Exercise description> In the essay below on running and coping during the pandemic, reproduce word for word the passage that opens with the words containing "The anticipation of" and closes with "the starting signal.".

Text under study>
******

In the face of constantly changing circumstances, I, like so many of you, am encountering different challenges than I wanted and anticipated. I was excited to explore new trails, race new distances and meet new people this spring; instead, I face the challenge of staying calm and grounded at home alone. Although I understand that the life disruptions I experience as a graduate student pale in comparison to those of others in this country and the world, I also understand the importance of acknowledging, accepting and coping with my changing and uncertain life.  I am fortunate to have several years of training in clinical psychology under my belt, providing me with a full tool kit of skills and strategies to cope with anxiety, uncertainty, fear, and disappointment. However, during this time, I find myself finding even more clues about how best to cope by considering my experience as a runner. Although much greater in magnitude, the challenges I encounter in the world of the coronavirus pandemic aren’t much different than those I have faced throughout my running career. My unease in the face of constantly changing world circumstances resembles the discomfort and pre-race ‘jitters’ I experience as a race approaches. The unforeseen challenges I encounter adapting to a world of social distancing parallel those that I encounter in the midst of a difficult race. Thus, these challenges are not as unfamiliar and daunting as I originally thought, and, I, like so many others, have unknowingly practiced coping with these circumstances.

I am excited to share more about how my running experience, through the lens of my training in psychology, is helping to guide me in navigating the difficulties that accompany the world in the midst of a global pandemic. My hope is that other runners can appreciate this perspective and that it provides confidence and direction during these uncertain and difficult times.

Borrowing from experience with ‘pre-race jitters’ to manage anxiety in the face of uncertainty

I’m certain I am not alone in my experience of pre-race jitters. Like many of you, for hours, and sometimes days, before a race I feel on edge. The fluttering in my stomach is accompanied by a constant loop of the thoughts in my head reminding of all the uncertainties accompanying my upcoming run. I automatically obsess about the forecast, projected headwind, and other runners. I constantly catch myself perseverating on the possibilities that I will trip over a root or miss a turn. On top of that, I am uncertain about how my body will feel. Will that nagging pain in calf return halfway through the race? How will my legs feel? I can’t know how the race will go and how it will end. So much of my experience and my performance are out of my control.

The anticipation of uncertainty accompanies me all the way to the start of the race and manifests in many behaviors that may be familiar to other runners. For days before the race I feel on edge, sometimes losing my appetite and struggling to get the rest I know I need. On the morning of the race I find myself running circles around the start line trying to ‘warm-up’, frantically darting to the porta-potty two minutes before the gun start and chewing my fingernails for the thirty seconds I somehow still end up standing awaiting the starting signal.

******

The data>
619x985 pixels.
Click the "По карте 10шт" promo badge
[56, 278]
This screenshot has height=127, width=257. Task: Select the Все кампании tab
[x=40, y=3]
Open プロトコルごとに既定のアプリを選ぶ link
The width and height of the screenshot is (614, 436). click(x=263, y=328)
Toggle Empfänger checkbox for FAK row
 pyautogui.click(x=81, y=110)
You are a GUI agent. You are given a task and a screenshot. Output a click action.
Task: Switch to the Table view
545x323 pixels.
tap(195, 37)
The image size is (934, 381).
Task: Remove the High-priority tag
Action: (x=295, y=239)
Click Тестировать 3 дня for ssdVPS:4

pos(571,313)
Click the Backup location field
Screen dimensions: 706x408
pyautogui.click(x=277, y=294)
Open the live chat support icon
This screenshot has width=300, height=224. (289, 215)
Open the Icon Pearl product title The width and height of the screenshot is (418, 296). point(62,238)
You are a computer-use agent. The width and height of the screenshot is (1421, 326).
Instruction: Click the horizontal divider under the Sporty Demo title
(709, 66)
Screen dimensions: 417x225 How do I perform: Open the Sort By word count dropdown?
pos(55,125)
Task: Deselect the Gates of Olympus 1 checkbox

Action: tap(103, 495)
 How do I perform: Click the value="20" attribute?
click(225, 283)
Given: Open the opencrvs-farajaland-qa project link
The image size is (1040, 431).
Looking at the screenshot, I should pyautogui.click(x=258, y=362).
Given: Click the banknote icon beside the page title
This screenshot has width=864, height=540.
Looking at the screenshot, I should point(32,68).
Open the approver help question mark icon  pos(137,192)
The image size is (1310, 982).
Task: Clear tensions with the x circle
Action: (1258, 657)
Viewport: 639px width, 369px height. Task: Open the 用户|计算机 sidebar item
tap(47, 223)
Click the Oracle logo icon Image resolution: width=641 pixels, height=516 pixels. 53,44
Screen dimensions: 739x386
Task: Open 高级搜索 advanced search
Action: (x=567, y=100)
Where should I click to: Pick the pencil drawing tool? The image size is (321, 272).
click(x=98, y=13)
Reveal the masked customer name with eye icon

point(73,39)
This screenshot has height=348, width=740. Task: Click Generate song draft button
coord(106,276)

******

Output for this exercise>
The anticipation of uncertainty accompanies me all the way to the start of the race and manifests in many behaviors that may be familiar to other runners. For days before the race I feel on edge, sometimes losing my appetite and struggling to get the rest I know I need. On the morning of the race I find myself running circles around the start line trying to ‘warm-up’, frantically darting to the porta-potty two minutes before the gun start and chewing my fingernails for the thirty seconds I somehow still end up standing awaiting the starting signal.